A rock flyer would last about a week before the elements got to it, zealous citizens and shopkeepers would remove it, or another band covered it up. Telephone poles on Cumberland Avenue would be covered with inch- thick shards of paper and so many residual staples it was hard to connect staple to wood for the next round of flyers. Ever resourceful in their quest for rock ’n’ roll glory, musicians would tack their glorious little handbills everywhere, only to have them removed in short order. Darwinism was once again proven true in the dangerous world of the rock food chain.

Lucky for us, amateur anthropologists of underground rock collected these little gems, and the resulting collection is a time capsule of Knoxville rock. Chad Pelton, a graphic design major at the University of Tennessee, brings these paper relics back to the light of day with Refuse, an art show celebrating Knoxville’s flyer art history.

“I decided to call the show Refuse because a lot of us had been trained to think of the stuff on telephone poles as just junk,” says Pelton. “Originally, the idea was to do a book. And I still hope to do that.”

The Refuse project is also the focus of Pelton’s thesis project. He says the biggest problem was convincing his professors to OK the idea. “I’m basically a curator of other people’s artwork, and they wanted some stuff from me as well.”

Covering over 20 years of Knoxville’s flyer art, the show runs the gamut from hand-lettered, cut-and-paste collages to quite sophisticated designs created on home computers.

The advent of the home computer has been a double-edged sword for flyer art. Sure, almost anybody can design a pretty slick flyer these days. But the use of bulk email and websites has all but erased the need to make flyers.

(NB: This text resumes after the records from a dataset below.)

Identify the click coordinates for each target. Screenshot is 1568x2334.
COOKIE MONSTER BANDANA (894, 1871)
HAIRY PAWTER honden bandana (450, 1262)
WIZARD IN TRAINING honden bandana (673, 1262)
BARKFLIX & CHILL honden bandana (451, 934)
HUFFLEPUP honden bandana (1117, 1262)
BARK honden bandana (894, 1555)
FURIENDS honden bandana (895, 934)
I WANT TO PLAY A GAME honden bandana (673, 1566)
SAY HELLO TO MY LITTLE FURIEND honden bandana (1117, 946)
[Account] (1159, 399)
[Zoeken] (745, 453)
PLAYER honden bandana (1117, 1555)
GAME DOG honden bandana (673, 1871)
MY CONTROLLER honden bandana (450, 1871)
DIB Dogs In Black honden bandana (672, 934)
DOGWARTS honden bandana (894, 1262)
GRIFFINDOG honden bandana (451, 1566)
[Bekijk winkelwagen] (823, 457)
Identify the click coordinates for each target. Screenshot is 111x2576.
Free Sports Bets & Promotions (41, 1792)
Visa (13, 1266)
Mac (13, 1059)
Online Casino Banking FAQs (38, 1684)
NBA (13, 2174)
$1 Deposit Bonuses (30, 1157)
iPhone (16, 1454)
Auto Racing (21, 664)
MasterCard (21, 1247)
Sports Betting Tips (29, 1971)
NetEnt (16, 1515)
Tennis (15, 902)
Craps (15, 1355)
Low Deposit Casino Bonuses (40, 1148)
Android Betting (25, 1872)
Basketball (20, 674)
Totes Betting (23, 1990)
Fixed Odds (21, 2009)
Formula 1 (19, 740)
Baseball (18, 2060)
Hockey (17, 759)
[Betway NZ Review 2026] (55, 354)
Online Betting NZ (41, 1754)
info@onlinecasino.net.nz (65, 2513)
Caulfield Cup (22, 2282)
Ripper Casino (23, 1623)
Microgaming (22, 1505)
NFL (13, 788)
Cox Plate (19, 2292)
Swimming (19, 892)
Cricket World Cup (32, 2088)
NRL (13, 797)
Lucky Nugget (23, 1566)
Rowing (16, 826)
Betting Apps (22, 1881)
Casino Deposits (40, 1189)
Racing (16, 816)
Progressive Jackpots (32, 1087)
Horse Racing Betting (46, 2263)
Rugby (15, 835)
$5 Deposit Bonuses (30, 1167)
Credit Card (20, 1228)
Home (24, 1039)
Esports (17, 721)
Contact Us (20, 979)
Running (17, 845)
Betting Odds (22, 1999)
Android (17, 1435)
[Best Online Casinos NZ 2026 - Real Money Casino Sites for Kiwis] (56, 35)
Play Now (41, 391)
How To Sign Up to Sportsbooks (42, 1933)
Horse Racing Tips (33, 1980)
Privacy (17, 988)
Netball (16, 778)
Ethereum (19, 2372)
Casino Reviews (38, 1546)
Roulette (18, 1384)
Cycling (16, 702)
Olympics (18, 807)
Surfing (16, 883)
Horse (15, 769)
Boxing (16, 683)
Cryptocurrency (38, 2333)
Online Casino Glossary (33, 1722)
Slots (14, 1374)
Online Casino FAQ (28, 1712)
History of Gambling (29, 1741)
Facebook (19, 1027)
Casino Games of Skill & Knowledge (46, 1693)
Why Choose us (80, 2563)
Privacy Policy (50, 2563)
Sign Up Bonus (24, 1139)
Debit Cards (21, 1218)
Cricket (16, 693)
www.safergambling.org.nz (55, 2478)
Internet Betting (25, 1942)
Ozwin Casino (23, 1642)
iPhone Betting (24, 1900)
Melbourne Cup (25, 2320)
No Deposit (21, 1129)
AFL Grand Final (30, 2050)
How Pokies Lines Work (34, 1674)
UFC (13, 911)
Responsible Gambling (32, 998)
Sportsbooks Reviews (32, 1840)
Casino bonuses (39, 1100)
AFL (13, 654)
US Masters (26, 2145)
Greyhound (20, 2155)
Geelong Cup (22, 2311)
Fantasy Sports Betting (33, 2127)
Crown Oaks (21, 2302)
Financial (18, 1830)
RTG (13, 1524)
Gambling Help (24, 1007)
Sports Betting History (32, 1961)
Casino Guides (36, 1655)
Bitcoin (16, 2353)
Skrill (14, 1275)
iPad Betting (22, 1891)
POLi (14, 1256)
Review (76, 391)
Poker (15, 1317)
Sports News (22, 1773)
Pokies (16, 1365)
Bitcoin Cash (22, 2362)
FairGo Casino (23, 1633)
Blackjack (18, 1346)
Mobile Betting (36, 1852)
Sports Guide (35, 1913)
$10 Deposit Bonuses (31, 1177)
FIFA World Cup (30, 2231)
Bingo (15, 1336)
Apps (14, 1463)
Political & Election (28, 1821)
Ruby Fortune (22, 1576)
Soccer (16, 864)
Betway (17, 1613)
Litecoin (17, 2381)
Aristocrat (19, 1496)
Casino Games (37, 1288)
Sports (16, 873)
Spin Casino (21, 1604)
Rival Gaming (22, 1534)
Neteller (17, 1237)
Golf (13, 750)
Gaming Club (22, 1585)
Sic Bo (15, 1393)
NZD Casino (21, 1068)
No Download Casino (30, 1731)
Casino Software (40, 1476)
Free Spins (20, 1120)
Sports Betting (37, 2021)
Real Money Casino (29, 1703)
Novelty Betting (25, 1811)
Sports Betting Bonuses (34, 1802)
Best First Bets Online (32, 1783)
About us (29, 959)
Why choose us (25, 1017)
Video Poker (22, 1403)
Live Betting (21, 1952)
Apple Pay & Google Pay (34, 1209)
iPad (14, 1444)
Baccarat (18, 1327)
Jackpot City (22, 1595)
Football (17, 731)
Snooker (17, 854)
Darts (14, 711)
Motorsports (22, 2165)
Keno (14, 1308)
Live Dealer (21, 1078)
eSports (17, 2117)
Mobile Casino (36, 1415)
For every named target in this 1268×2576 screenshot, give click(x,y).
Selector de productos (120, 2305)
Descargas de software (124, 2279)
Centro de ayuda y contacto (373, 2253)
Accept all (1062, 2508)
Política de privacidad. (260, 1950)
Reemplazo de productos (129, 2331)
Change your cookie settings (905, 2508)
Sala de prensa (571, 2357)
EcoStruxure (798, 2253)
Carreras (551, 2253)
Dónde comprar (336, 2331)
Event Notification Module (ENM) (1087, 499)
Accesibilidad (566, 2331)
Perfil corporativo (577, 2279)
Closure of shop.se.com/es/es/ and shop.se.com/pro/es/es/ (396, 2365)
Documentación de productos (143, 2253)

Computer generated flyer art can be great, but it just seems to have a homogenous quality. What’s more, the cut-and-paste flyers had a bit more of that intangible what-the-heck factor.

“Well, everyone can be a graphic designer with a computer,” says Pelton. “I agree that there’s something to be said for the cut-and-paste method. But then there are people like Bryan Baker [Yee-Haw Industrial Letterpress artist featured in the show] who are doing amazing things now.

“I think that the older flyers are a lot more energetic, but maybe that was just the standards of the music community at the time,” Pelton continues. “I think the energy of the flyers just kind of reflects the camaraderie that some of the bands had.”

An interesting twist to the exhibit is the music. There will be no live bands playing at the exhibit, but headphones will be available so patrons can hear the bands of yore while looking at their artwork.

Pelton found many longtime scenesters to contribute their flyer collections to the exhibit, including Jay Nations, Rus Harper and Joey McPeak. Newer contributors include Bryan Baker, whose employer, Yee-Haw Industries, is a standard bearer for indie-rock flyers distributed nationally.

Joey McPeak, a former denizen of the infamous Hippie House, explains how his posters got into Pelton’s hands.

“My collection spanned all the way from the ’80s and the first one is a Real Hostages [early Todd Steed project] poster,” McPeak says. “I moved to San Francisco in 1989 and I took them with me. Then I moved back home to Memphis and had them here.

“So 10 years later, Chad Pelton calls me out of the blue, and I thought it would be best to give them away rather than just let them rot and deteriorate here.

“As far as I’m concerned, the ones from the ’80s were so much more unique. They were from the soul. The flyers of that era were labors of love; the handmade ones were just so much more visually arresting. Flyers made with computers, well, that’s just too easy.

“Some of [the older ones] were really poor quality, lowbrow art. But it seemed that later on some of them took on a highbrow quality. I remember Jon Wallace did some really sophisticated looking stuff later on with the STDs.

“The flyers were really good, and it seemed like everybody was competing to top one another,” McPeak continues. “And that drove the initiative to make better flyers.”